Aim
Find each line of the listing below that contains the string "height", and copy those lines out. The match is case-sensitive.

Data for this task
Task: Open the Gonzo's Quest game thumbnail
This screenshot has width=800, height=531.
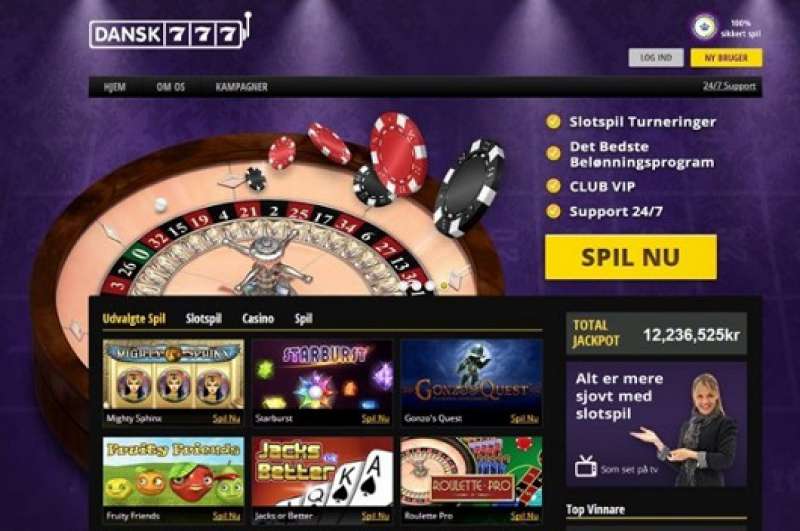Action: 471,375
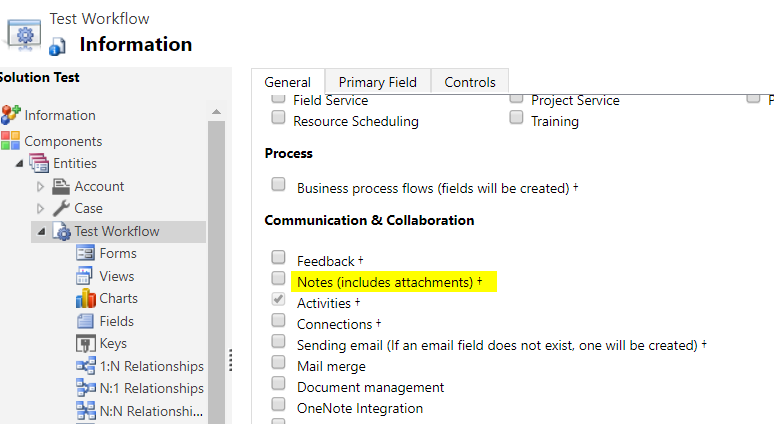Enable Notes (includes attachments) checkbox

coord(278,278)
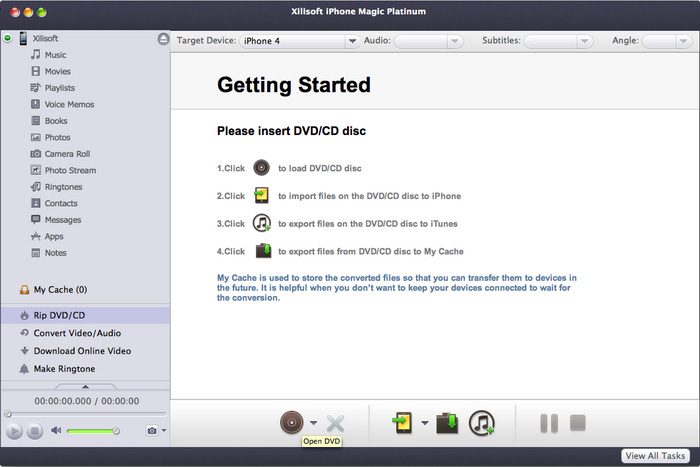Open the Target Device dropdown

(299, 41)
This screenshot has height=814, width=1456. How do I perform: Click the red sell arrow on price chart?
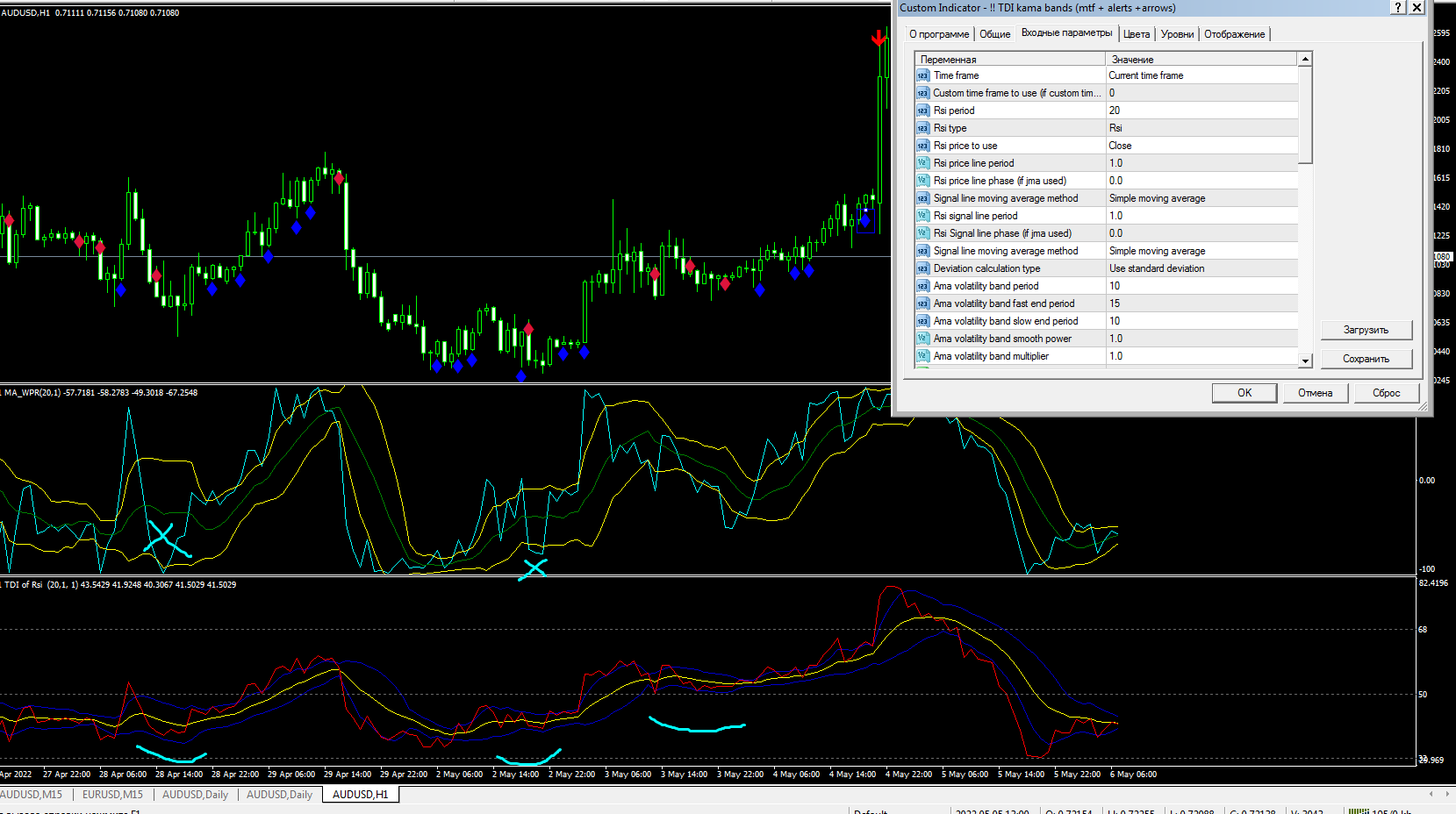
==
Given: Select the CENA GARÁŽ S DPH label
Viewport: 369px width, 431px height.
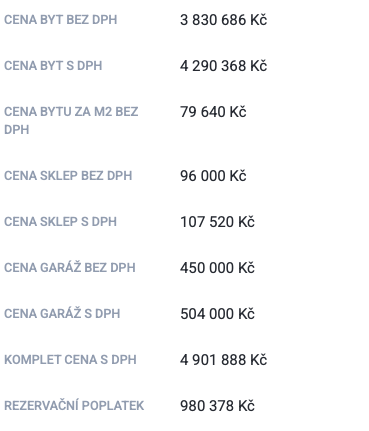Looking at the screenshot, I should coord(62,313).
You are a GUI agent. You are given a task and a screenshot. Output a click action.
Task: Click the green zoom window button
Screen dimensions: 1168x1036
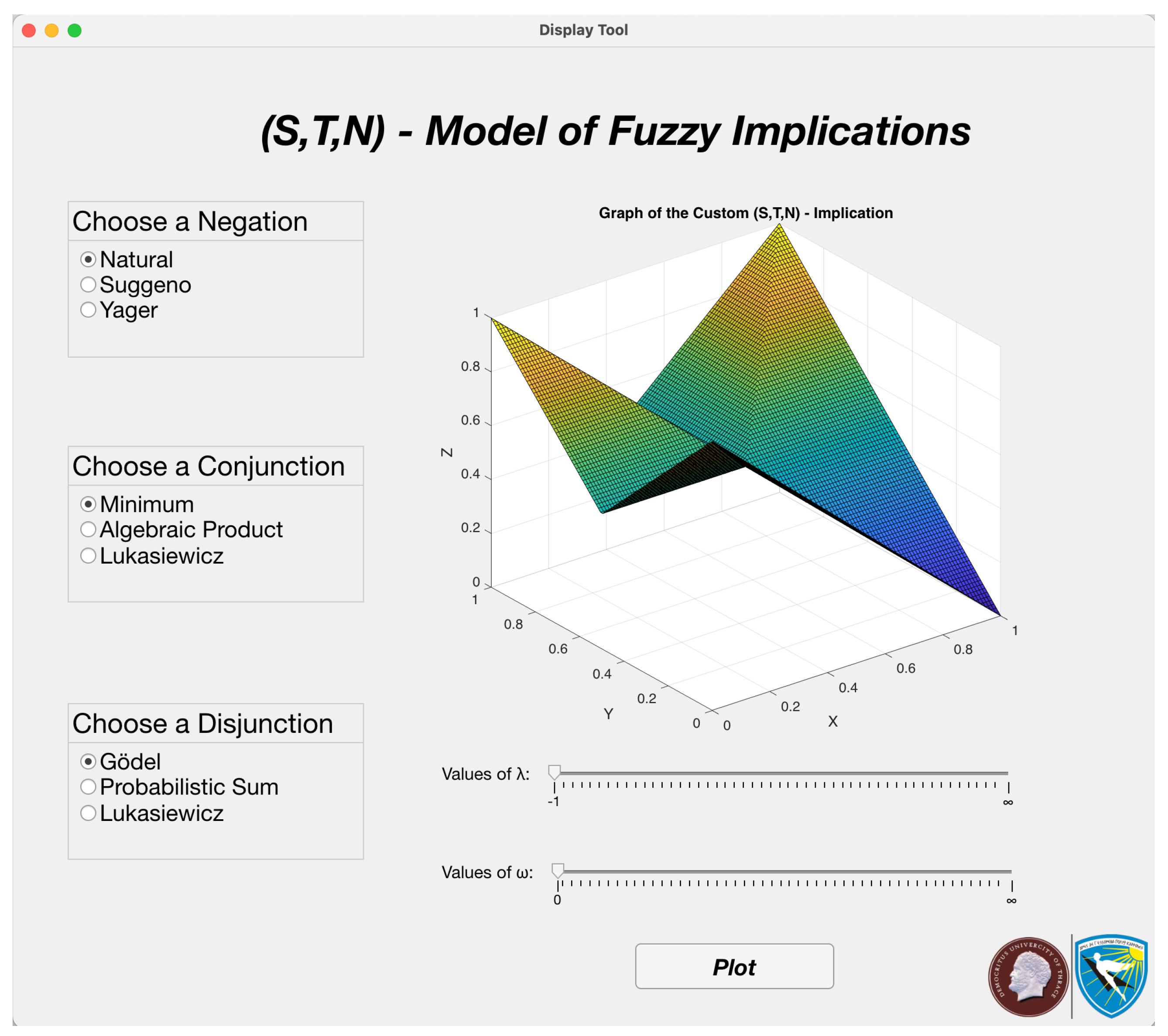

Written response
This screenshot has width=800, height=531.
This screenshot has height=814, width=1456. How do I perform: Click the red sell arrow on price chart?
Viewport: 369px width, 431px height.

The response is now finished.